→ Task statement
Of the material below, only the lines from the line containing "The width and height of the screenshot is (2227, 940)." down to the line containing "Choose the 30m interval" belong in the answer, written out exactly.

→ Dataset records
BEGIN
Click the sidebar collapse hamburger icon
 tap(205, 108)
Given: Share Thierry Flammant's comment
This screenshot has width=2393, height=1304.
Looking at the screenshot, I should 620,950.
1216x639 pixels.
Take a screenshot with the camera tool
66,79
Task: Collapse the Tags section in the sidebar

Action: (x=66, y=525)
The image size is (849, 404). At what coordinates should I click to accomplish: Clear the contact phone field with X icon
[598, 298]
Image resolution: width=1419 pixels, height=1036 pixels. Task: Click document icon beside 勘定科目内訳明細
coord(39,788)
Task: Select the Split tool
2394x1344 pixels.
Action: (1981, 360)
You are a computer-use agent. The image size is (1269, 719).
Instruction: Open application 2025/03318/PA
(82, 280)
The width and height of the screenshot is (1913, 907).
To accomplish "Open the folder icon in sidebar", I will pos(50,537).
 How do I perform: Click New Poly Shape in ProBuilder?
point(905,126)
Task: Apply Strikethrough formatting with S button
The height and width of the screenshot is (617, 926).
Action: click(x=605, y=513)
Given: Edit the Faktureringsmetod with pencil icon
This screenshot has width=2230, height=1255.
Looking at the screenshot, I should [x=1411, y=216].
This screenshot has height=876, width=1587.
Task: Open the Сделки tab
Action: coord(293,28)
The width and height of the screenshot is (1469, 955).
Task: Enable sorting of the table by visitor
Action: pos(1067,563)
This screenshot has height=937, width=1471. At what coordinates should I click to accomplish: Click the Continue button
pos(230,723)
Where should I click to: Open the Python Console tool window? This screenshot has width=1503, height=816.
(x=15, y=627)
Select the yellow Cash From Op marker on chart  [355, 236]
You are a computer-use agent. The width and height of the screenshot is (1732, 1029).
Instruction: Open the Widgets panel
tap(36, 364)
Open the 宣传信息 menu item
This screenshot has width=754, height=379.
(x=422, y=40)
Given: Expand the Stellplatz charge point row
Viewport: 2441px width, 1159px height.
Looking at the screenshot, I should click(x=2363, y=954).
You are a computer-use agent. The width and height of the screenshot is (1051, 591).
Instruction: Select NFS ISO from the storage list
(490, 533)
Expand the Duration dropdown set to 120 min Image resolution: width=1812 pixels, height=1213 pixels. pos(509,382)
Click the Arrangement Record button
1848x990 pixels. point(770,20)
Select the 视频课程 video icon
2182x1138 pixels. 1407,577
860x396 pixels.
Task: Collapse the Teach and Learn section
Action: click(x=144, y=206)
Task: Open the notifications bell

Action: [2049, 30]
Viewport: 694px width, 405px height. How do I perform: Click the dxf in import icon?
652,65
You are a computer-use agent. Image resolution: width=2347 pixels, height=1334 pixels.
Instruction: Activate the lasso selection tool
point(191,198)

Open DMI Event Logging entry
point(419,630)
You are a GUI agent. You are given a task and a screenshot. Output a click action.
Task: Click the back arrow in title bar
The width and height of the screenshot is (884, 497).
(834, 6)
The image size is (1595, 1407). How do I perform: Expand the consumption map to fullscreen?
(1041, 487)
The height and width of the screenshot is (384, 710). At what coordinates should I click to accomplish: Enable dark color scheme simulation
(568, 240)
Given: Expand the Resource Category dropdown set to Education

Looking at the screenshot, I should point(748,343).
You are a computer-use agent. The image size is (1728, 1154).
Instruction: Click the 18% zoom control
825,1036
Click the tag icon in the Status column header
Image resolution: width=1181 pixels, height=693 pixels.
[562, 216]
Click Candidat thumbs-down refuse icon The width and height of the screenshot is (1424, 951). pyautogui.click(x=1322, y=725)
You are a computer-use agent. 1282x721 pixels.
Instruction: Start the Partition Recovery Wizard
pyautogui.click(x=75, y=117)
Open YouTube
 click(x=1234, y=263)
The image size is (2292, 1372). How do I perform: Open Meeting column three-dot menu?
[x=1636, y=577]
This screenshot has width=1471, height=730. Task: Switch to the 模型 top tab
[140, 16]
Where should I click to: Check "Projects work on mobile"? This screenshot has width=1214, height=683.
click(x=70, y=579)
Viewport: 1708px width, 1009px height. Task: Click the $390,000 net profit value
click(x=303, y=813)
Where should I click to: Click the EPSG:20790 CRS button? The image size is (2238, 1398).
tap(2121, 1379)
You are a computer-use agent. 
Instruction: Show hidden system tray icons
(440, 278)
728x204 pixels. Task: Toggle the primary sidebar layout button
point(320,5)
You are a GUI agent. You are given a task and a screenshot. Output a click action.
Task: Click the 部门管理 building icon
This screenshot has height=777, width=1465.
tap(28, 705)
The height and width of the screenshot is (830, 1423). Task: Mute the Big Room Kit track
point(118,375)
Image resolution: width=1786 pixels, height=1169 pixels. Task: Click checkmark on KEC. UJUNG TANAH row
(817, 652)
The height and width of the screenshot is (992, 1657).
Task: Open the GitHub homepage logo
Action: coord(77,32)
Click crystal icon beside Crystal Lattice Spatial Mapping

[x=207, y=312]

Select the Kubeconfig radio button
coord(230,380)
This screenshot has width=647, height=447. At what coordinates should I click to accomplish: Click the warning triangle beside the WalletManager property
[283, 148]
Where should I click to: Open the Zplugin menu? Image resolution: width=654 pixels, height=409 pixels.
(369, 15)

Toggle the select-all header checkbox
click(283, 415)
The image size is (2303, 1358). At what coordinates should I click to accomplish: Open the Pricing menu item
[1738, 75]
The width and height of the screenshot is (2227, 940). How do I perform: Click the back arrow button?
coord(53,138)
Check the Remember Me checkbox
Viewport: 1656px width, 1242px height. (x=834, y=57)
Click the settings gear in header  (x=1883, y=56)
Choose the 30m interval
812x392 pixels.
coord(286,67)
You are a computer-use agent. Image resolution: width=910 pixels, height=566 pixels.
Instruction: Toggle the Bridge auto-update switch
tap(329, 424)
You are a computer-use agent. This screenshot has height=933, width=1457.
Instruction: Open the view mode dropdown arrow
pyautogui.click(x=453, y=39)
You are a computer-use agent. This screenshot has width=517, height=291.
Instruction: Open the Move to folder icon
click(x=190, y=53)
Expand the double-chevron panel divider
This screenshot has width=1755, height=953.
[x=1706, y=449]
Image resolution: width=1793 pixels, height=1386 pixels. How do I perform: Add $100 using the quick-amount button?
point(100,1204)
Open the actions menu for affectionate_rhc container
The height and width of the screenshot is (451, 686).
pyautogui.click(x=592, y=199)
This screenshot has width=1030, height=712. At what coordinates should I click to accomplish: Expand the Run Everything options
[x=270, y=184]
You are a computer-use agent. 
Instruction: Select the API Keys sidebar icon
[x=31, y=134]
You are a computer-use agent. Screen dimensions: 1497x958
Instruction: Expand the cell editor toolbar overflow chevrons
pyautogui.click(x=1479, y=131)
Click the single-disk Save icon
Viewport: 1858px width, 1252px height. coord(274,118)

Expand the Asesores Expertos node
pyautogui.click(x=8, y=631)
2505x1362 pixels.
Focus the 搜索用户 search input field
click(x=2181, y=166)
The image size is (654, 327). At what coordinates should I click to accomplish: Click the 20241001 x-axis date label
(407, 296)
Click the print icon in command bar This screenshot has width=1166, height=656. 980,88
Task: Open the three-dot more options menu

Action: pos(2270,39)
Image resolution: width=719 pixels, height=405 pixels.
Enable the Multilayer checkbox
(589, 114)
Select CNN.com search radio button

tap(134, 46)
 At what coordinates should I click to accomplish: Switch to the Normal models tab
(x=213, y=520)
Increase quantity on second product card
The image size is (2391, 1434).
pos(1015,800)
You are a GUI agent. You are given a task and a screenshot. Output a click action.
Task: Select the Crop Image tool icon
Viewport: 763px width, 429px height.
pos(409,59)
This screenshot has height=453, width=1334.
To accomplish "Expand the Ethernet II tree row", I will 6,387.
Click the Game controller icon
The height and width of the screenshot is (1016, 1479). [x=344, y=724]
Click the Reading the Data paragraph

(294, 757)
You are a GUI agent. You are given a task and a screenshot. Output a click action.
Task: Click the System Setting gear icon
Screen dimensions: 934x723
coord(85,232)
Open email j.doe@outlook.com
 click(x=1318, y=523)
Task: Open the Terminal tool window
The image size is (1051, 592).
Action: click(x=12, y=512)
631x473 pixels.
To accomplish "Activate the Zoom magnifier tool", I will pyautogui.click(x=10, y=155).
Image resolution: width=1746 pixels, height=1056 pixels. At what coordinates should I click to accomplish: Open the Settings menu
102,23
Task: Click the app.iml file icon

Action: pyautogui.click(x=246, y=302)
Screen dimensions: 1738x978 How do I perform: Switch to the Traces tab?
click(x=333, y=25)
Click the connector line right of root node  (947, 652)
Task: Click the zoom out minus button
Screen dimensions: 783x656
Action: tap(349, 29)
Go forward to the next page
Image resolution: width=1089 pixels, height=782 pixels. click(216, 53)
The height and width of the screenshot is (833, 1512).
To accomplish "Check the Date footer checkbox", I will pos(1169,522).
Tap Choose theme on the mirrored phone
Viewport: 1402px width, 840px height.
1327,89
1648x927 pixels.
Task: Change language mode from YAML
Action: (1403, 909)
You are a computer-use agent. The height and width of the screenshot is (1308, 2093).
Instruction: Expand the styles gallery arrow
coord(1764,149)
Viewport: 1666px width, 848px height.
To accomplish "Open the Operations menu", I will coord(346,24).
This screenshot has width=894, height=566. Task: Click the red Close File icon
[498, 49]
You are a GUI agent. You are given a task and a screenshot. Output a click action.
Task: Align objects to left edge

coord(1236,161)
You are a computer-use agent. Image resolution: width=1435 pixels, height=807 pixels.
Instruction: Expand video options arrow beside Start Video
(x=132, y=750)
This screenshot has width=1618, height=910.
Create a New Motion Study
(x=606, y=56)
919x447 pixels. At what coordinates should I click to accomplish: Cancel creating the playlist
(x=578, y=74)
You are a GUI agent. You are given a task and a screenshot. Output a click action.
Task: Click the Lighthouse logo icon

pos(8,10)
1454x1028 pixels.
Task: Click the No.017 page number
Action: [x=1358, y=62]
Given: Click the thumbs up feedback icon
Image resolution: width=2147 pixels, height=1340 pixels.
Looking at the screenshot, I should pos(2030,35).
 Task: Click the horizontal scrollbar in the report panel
END
→ Written reply
The width and height of the screenshot is (2227, 940). How do I perform: Click the back arrow button?
coord(53,138)
Check the Remember Me checkbox
Viewport: 1656px width, 1242px height. (x=834, y=57)
Click the settings gear in header  (x=1883, y=56)
Choose the 30m interval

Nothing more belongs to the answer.